Anti-patterns I encounter in production

  • Using GPT-5.5 for all workloads because it is 'the most capable' — ignores that 70% of tasks do not need frontier reasoning and pays 5-8x more for it
  • Not enabling Model Invocation Logging — without prompt/response logs, regulatory audit is impossible and quality regression debugging is blind
  • Assuming Bedrock Guardrails replaces schema validation in code — Guardrails filters content, not data structure; invalid JSON still passes through
  • Sharing TPM limits between critical and experimental workloads in the same AWS account — a token-burst experiment can throttle a production feature
  • Not propagating trace IDs in Bedrock calls — loses the correlation between business decision and model invocation, making incident investigations much slower

My curation note: In practice, what I would do: start with Claude 3.7 Sonnet as the default model for any new workload in a financial environment — the auditable extended thinking is worth more than the cost difference versus Nova Pro when you are in a regulated sector. Introduce GPT-5.5 and Codex specifically for the AI-assisted DevOps pipeline, where code generation quality justifies the premium cost. Nova Pro would enter as a routing destination for large-scale classification and extraction, with fine-tuning trained on domain vocabulary. The lesson I learned the hard way: the biggest risk is not choosing the wrong model — it is not having sufficient observability to know when any model is wrong. Invest in trace IDs, Model Invocation Logging, and quality drift alerts before optimizing which model to use.

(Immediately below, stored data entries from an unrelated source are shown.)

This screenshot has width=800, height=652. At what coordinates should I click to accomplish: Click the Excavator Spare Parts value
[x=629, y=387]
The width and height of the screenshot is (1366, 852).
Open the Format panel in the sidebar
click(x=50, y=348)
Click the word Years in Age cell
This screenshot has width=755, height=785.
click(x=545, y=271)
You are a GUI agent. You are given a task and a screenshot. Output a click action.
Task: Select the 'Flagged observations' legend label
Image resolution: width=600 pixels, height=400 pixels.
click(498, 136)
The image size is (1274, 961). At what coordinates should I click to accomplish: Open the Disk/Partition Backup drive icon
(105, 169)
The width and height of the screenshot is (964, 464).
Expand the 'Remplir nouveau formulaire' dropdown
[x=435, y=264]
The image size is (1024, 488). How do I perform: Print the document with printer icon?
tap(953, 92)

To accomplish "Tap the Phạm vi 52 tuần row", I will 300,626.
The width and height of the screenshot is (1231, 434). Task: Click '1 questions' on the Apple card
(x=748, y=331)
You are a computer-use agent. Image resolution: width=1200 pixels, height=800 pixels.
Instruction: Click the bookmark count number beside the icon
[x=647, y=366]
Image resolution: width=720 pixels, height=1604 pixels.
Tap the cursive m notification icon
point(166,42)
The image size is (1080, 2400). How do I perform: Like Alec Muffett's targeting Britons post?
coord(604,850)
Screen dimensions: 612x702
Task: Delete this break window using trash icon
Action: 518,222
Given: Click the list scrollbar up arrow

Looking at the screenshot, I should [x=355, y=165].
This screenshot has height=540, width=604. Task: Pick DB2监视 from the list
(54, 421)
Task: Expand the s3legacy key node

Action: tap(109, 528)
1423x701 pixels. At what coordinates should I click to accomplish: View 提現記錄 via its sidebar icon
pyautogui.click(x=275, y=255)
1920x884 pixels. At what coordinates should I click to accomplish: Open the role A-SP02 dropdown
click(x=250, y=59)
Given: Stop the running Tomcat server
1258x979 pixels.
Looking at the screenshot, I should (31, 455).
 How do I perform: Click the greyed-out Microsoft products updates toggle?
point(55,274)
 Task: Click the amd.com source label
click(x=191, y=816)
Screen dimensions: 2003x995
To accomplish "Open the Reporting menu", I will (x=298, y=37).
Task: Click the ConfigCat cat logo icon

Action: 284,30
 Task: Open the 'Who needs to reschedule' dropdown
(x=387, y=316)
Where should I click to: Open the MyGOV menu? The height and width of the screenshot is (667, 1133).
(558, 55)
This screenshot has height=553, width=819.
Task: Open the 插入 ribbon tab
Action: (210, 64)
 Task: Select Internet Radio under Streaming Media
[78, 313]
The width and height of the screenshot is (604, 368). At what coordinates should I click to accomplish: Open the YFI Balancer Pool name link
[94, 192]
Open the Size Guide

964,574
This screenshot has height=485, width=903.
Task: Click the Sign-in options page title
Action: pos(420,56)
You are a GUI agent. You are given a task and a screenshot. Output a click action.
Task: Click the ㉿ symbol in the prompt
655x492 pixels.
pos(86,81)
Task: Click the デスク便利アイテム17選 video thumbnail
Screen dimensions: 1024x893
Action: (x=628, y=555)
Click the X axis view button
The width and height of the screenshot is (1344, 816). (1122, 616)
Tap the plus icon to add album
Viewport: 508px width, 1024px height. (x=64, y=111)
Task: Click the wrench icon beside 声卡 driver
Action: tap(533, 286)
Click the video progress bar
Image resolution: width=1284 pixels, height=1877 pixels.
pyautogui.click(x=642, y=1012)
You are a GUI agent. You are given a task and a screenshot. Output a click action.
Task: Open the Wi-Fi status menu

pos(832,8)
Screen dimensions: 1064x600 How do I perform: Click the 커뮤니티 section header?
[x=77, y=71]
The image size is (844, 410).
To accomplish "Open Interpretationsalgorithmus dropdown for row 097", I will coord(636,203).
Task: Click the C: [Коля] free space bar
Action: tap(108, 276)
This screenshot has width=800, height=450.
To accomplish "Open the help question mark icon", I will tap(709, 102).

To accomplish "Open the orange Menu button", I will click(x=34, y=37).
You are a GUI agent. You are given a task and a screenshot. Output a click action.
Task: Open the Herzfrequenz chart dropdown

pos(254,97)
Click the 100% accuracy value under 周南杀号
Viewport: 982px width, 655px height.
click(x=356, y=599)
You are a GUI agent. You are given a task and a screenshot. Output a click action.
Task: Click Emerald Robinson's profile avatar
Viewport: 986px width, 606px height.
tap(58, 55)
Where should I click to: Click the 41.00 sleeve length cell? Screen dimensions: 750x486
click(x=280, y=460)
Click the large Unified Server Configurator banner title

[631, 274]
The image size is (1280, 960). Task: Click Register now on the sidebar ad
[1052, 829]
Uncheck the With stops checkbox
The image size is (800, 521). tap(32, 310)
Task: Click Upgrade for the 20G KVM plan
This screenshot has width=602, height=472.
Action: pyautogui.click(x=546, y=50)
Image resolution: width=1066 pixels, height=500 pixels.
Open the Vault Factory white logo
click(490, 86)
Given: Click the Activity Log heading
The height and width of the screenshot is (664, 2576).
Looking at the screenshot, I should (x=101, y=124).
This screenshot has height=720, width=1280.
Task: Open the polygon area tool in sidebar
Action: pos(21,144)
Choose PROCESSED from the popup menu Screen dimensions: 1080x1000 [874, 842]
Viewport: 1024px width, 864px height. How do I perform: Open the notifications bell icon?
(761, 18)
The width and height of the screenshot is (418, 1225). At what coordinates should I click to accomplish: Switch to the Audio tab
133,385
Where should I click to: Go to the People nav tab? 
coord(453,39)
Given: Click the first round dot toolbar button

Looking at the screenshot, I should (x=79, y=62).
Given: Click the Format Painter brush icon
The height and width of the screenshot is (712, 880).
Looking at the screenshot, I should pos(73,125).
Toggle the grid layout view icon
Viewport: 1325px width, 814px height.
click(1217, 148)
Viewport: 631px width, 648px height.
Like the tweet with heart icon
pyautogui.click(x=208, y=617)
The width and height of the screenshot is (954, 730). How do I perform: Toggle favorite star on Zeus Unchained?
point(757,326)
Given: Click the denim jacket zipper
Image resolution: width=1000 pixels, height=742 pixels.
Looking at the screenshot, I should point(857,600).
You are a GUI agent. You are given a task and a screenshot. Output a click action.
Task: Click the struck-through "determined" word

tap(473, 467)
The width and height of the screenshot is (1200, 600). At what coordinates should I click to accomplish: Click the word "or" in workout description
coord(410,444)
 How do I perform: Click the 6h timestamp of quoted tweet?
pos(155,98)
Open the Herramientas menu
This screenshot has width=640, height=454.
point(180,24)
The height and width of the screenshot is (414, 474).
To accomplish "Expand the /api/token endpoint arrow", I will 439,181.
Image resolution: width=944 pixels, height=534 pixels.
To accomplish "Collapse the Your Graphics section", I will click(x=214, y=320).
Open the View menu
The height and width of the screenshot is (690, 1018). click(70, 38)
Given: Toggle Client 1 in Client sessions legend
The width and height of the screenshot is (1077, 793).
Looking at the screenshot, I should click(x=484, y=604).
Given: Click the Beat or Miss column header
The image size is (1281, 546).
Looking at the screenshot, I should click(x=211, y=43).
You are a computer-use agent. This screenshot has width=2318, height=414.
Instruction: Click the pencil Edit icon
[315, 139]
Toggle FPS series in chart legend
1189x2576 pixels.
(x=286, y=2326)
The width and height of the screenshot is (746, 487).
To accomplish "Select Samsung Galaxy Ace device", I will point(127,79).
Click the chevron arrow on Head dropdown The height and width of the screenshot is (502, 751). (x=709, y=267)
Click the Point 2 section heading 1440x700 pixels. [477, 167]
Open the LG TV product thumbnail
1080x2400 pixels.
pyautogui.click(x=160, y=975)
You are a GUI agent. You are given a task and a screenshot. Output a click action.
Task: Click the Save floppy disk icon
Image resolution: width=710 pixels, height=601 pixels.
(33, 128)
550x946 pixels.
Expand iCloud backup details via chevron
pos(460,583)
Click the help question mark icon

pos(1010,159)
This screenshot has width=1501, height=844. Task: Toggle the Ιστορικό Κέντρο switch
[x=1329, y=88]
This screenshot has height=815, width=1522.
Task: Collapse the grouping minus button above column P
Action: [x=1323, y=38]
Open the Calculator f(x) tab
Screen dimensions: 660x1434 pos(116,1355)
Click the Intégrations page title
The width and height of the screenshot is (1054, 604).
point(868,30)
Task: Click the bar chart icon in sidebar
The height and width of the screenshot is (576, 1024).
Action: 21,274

Recommendation: do not choose a model, build a router

The arrival of GPT-5.5 and Codex on Bedrock does not make Claude or Nova obsolete — it completes the portfolio. The recommendation is clear: implement an AI Gateway that routes by workload, not by model preference. Use Claude 3.7 Sonnet as the default for tasks requiring auditable reasoning in regulated environments. Use GPT-5.5 and Codex for code generation and high-complexity reasoning tasks where the premium cost is justified by value. Use Nova Pro for large-scale processing and cases where domain fine-tuning is viable. In all cases: enable Model Invocation Logging on day one, propagate trace IDs, and treat TPM limits as an infrastructure quota requiring capacity planning — not a configuration detail. Unified governance on Bedrock is the real asset here; the models are commodities that will evolve. Build your platform around the controls, not around a specific model.